*** Opening of Document section ***

I just recently acquired a Masterbuilt pro smoker and would love to try it again.
Any help would be appreciated.

Thanks Bill
 
Agreed. They need to go higher. In fact 190-195 is where I'm liking to take dark meat these days. This is where the collagen and connective tissue is really breaking down and the meat has more pull off the bone texture.
For poultry, even higher pit temp than 250 can produce better results- particularly if you want crispy or at least edible "bite through" skin.
 
In fact 190-195 is where I'm liking to take dark meat these days.

Yup . Just did some chicken thighs , pulled off at 200 .

Bill are you using a curing brine ? If not you might want to try that , and as advised take them to higher temp .
 
I'm going to try poultry again soon. I was cooking them with a too low of bbq temp. The skin was rubbery as ever. I learned that I need to pump up the temp to 250 range. I was sitting at 220 range.
 
Yup . Just did some chicken thighs , pulled off at 200 .

Bill are you using a curing brine ? If not you might want to try that , and as advised take them to higher temp .
Yes Sir.it looks like I might try cooking a little hotter.

Thanks
 
For poultry I would run the smoker at 325-350, if you want crispy skin.
And as said above dark meat needs to cook to a higher IT.
Al
 
I never knew dark meat should be cooked longer. I have a pack of thighs that are in the freezer, I might try the longer cook with them. I also like to cook leg quarters on the grill and always pulled them at 165. Guess I need to cook those longer too!
 
There is a night/day difference between 165' and a 195' IT of dark meat. 165' if the MINIMUM SAFE internal temperature, but don't be fooled into believing that is the BEST final IT for dark meat. Breast/white meat= YES, 165' and no more. For dark meat at the higher temp, the knuckles and joints will pull off and apart cleanly and easily, and that breaking down collagen is adding back flavor juice-like "stock" to the meat. There is enough fat in the dark meat that it wont dry out getting there. If you are doing hind quarters, you can learn to tell a lot about the " doneness" just by twisting and testing the looseness of the leg bone in the thigh socket, but of course an instant-read therm is recommended.

*** Close of Document section ***

Please rewrite the paragraph of the poultry-smoking thread that begins "There is a night/day difference" as a short bulleted list that keeps its main facts.

*** Opening of Supplied information ***

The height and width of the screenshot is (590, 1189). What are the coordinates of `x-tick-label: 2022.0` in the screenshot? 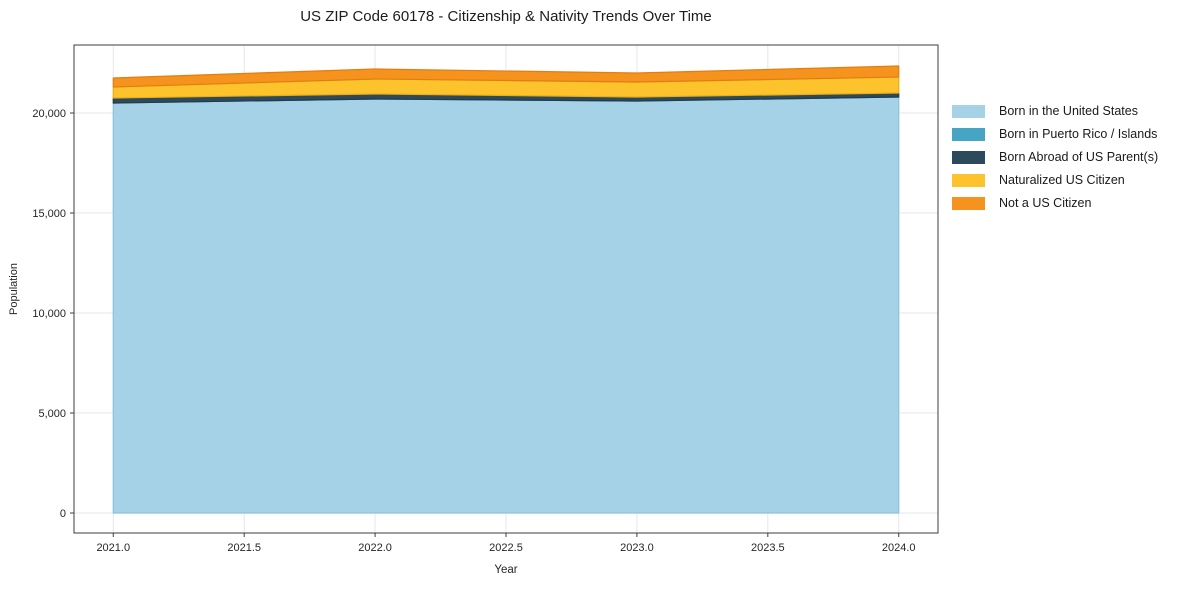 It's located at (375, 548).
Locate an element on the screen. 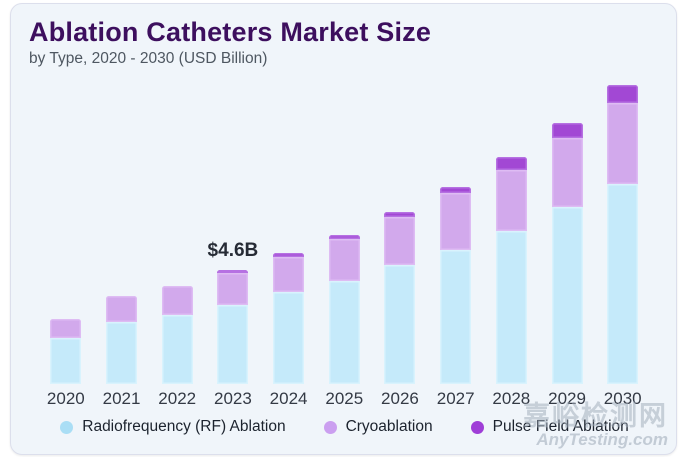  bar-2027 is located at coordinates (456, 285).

*** Close of Supplied information ***

Solution to this task ▸
- There is a night-and-day difference between dark meat cooked to an internal temperature of 165° and dark meat cooked to 195°.
- 165° is the minimum safe internal temperature, but it is not the best final temperature for dark meat.
- Breast or white meat should be cooked to 165° and no more.
- At the higher temperature, the knuckles and joints of dark meat pull off and apart cleanly and easily.
- The breaking-down collagen adds a flavorful, stock-like juice back to the meat.
- Dark meat has enough fat that it won't dry out on the way to that temperature.
- With hind quarters, twisting the leg bone in the thigh socket to test its looseness says a lot about doneness, though an instant-read thermometer is recommended.